+++ DATASET EXCERPTS +++

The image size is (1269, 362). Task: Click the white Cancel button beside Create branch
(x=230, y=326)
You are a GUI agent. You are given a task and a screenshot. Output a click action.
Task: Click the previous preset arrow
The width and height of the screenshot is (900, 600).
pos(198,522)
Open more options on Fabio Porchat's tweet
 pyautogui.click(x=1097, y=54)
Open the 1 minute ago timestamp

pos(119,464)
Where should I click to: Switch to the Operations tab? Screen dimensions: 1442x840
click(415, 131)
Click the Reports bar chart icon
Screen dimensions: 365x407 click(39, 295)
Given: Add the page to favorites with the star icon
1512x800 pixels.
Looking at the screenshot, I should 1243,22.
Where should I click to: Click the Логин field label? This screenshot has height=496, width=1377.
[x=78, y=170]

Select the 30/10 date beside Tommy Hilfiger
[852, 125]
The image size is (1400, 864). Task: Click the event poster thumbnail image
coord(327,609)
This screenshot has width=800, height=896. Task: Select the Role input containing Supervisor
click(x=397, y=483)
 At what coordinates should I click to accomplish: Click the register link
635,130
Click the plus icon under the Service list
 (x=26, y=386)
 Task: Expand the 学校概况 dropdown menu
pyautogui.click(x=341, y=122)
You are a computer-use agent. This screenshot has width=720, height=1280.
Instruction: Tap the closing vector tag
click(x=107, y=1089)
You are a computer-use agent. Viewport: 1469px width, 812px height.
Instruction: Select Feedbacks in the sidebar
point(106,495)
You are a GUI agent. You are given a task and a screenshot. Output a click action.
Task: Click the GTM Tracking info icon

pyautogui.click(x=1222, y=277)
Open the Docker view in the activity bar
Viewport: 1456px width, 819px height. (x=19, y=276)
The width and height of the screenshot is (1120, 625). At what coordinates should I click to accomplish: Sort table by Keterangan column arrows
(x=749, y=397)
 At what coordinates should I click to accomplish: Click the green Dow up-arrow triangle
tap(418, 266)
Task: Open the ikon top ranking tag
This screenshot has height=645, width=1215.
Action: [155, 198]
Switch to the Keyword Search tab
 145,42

+++

Retype all of the items above without any changes, keeping every line break and space the same.

The image size is (1269, 362). Task: Click the white Cancel button beside Create branch
(x=230, y=326)
You are a GUI agent. You are given a task and a screenshot. Output a click action.
Task: Click the previous preset arrow
The width and height of the screenshot is (900, 600).
pos(198,522)
Open more options on Fabio Porchat's tweet
 pyautogui.click(x=1097, y=54)
Open the 1 minute ago timestamp

pos(119,464)
Where should I click to: Switch to the Operations tab? Screen dimensions: 1442x840
click(415, 131)
Click the Reports bar chart icon
Screen dimensions: 365x407 click(39, 295)
Given: Add the page to favorites with the star icon
1512x800 pixels.
Looking at the screenshot, I should 1243,22.
Where should I click to: Click the Логин field label? This screenshot has height=496, width=1377.
[x=78, y=170]

Select the 30/10 date beside Tommy Hilfiger
[852, 125]
The image size is (1400, 864). Task: Click the event poster thumbnail image
coord(327,609)
This screenshot has width=800, height=896. Task: Select the Role input containing Supervisor
click(x=397, y=483)
 At what coordinates should I click to accomplish: Click the register link
635,130
Click the plus icon under the Service list
 (x=26, y=386)
 Task: Expand the 学校概况 dropdown menu
pyautogui.click(x=341, y=122)
You are a computer-use agent. This screenshot has width=720, height=1280.
Instruction: Tap the closing vector tag
click(x=107, y=1089)
You are a computer-use agent. Viewport: 1469px width, 812px height.
Instruction: Select Feedbacks in the sidebar
point(106,495)
You are a GUI agent. You are given a task and a screenshot. Output a click action.
Task: Click the GTM Tracking info icon

pyautogui.click(x=1222, y=277)
Open the Docker view in the activity bar
Viewport: 1456px width, 819px height. (x=19, y=276)
The width and height of the screenshot is (1120, 625). At what coordinates should I click to accomplish: Sort table by Keterangan column arrows
(x=749, y=397)
 At what coordinates should I click to accomplish: Click the green Dow up-arrow triangle
tap(418, 266)
Task: Open the ikon top ranking tag
This screenshot has height=645, width=1215.
Action: [155, 198]
Switch to the Keyword Search tab
 145,42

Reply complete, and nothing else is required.